In a move that should surprise absolutely no one, the first target of this greatly enhanced power was a Palestinian solidarity rally. Participants were issued tickets and fines, despite the fact that attendees were participating in their vehicles, not face-to face, and that organizers had actually gone to Halifax police in advance of the rally to clear it with them. 

The Canadian Civil Liberties Association (CCLA) has since taken the provincial government to court over this violation of the Charter of Rights and Freedoms. The Nova Scotia Court of Appeals’ judgment was a scathing indictment of the government, the ban, and the court that authorized the request. 

Under the banner of freedom and capitalizing on collapsing trust in authorities and experts, the populist right seized the political initiative. Taking on the role of principled opposition to neoliberal technocratic pandemic mismanagement, the populist right caught the left flat-footed, struggling to support public health measures but without offering a clear and compelling vision of how we might live otherwise. 

University of Toronto classrooms and offices sit atop a Canadian Tire in downtown Toronto. As the public loses faith in institutions, the left must break with the faustian bargain of neoliberal technocracy and return to grassroots organizing. Photo: Payton Chung

Organizing for collective liberation

When the establishment left sets out to respond to a pandemic, address massive and entrenched wealth inequality, take up the challenge of decolonization and reconciliation with Indigenous nations, confront surging racism, or deal with the climate crisis, it remains deeply confused about how to do so. 

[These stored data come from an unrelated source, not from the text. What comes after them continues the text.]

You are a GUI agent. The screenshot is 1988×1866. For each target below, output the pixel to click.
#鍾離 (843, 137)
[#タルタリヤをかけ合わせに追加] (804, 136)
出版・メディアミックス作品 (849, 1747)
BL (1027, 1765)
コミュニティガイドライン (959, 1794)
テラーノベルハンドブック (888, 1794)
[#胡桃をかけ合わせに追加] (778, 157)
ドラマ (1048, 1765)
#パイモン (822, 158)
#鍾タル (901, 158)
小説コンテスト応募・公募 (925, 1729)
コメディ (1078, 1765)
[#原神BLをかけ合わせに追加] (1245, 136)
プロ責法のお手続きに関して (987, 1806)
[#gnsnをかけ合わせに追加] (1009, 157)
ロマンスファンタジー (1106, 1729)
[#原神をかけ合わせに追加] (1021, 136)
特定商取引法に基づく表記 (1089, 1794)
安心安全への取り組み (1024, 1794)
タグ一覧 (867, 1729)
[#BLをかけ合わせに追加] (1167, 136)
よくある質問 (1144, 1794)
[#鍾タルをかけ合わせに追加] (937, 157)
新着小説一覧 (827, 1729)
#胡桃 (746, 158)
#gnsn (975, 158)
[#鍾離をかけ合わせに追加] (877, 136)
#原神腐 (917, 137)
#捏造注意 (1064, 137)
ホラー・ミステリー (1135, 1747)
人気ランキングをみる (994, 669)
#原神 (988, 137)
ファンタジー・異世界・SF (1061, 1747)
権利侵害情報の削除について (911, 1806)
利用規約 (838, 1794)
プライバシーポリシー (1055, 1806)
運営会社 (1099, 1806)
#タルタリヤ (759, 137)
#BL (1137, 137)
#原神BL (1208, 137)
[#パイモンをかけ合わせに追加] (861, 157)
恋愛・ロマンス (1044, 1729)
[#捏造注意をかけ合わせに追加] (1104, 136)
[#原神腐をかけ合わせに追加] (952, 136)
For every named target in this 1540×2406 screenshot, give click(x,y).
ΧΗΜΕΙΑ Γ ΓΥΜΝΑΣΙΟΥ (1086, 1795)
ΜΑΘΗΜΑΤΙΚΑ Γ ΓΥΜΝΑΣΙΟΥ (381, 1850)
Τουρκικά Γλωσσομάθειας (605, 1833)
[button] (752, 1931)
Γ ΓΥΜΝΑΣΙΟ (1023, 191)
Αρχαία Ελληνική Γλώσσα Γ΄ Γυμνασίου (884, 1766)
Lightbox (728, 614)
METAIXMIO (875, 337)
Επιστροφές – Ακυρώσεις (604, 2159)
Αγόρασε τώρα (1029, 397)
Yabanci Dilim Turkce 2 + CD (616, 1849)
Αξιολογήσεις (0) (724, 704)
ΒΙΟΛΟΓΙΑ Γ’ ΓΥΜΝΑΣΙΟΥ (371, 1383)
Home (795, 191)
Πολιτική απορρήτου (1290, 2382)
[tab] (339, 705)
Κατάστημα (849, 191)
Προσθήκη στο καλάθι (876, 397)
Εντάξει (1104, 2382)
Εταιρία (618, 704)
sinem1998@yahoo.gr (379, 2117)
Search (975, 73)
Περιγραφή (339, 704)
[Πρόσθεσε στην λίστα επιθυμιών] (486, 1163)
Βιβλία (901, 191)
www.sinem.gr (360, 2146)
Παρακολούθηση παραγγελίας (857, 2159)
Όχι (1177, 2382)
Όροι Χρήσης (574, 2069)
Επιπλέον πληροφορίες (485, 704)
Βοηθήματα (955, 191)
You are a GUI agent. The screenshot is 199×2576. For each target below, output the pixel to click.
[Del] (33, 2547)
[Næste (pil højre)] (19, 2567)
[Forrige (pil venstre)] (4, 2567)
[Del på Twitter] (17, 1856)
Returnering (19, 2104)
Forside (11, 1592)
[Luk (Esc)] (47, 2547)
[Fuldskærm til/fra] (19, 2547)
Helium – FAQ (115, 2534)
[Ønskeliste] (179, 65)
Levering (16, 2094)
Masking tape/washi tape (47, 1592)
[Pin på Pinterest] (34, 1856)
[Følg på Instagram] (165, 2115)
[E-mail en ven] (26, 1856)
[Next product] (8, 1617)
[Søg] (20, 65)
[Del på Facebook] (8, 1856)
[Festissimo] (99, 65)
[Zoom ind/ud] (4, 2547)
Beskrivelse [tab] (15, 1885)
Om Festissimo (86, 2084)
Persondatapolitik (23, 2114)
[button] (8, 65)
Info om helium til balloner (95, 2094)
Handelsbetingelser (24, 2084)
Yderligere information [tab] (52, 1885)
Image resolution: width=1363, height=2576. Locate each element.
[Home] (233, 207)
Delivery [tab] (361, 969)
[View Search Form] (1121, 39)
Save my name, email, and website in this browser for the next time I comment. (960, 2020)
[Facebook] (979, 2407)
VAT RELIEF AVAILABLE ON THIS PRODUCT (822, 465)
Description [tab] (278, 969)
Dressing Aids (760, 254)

The organized and institutionalized left, largely ensconced in highly educated and professionalized enclaves such as universities, NGOs, political parties and trade unions, continues to flirt with technocracy as a way to address the crisis complex confronting us. 

Technocratic solutions are formulated by experts and delivered through hierarchical systems populated by those close to economic and political elites. 

The leftists in the aforementioned enclaves have absorbed more of the culture of these institutions than any of us care to admit. To an alarming extent, we have been seduced by state regulation, surveillance, and punishment. But if nothing else, the pandemic has exposed these beliefs as a deeply uninspiring political strategy. 

There are hard choices to be made about how to counter a right populist machine that has seized the initiative.

Do we reach for the levers of power available through the state and its capacity to regulate social life? 

Or do we return to the left’s long-neglected roots in grassroots organizing and popular mobilization, convincing and empowering people one at a time?

In the face of widespread disillusionment with the empty promises of elites and their techniques of social management, “more of both” is the definition of an inadequate response.

The left has a long history of organizing at the grassroots to empower people to act in their own interests while strengthening a spirit of solidarity across differences. Some labour, Indigenous, and other grassroots organizers have begun to dust off this tradition, but restoring it faces many obstacles.

To create space where people can build their radical imagination and capacity for action and education is certainly more difficult. But it’s also the only response that is likely to be effective.

Still the Faustian bargain of allying with neoliberal technocracy beckons. 

Entering into alliance with existing elites and power holders on a terrain that is still thoroughly neoliberal means relinquishing the left’s radicalism and commitment to collective liberation. It’s a choice that asks progressives to conflate being present in the halls of power with wielding it. 

The second path comes with no guarantees, requires deep commitment, and requires that we connect with people outside of our enclaves. If we want to build a collectively liberated society and counter the false promises of “freedom,” we have to dig in for the long haul.